■ TASK GOAL
Among the entries below, only the lines starting at the one with "The image size is (311, 674)." and ending at the one with "Task: Uncheck Auto", both included, are to be printed exactly.

■ THE INPUT

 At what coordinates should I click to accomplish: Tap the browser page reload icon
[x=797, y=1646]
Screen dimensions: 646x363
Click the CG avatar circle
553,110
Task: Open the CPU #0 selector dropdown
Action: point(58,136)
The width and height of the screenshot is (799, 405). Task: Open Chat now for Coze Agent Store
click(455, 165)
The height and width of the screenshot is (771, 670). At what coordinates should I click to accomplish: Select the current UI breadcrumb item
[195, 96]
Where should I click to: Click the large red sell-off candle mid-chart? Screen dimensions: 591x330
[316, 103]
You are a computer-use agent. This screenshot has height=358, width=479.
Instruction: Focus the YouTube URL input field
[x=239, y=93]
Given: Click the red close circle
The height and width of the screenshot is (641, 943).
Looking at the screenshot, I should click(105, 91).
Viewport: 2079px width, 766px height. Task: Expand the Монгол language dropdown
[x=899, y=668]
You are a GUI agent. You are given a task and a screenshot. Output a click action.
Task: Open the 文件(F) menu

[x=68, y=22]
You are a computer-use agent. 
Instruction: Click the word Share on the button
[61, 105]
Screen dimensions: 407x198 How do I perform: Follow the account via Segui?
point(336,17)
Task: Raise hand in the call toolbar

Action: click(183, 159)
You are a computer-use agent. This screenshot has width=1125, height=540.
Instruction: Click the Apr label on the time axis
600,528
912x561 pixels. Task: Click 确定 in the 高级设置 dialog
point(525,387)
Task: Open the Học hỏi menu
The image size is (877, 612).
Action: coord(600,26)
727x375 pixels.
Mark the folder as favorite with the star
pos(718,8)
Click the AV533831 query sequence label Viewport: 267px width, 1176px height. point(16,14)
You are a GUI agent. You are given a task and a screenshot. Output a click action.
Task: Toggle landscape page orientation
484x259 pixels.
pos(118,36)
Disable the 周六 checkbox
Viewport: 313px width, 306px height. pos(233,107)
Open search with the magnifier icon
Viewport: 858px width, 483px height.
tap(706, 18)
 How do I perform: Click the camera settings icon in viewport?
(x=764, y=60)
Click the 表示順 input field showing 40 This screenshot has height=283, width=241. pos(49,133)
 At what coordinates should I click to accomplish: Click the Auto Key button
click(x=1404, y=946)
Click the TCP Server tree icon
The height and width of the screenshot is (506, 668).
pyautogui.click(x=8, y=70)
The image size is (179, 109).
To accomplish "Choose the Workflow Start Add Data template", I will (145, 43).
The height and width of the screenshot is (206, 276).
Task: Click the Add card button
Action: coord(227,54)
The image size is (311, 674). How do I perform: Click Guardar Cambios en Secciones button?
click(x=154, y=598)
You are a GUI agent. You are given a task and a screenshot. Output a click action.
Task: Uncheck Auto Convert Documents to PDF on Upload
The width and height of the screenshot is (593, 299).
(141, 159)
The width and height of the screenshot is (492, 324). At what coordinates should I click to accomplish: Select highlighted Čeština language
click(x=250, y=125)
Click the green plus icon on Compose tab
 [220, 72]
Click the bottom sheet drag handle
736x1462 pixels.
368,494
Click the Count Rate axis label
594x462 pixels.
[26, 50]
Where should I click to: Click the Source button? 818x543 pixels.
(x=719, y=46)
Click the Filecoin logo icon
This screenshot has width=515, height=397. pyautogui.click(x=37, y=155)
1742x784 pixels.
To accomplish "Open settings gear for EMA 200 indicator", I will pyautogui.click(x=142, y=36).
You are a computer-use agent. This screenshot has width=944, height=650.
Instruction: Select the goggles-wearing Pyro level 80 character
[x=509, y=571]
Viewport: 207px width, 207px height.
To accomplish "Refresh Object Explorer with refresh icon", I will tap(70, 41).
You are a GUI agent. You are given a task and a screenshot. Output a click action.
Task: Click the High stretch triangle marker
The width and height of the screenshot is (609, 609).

■ RESPONSE AREA
The image size is (311, 674). How do I perform: Click Guardar Cambios en Secciones button?
click(x=154, y=598)
You are a GUI agent. You are given a task and a screenshot. Output a click action.
Task: Uncheck Auto Convert Documents to PDF on Upload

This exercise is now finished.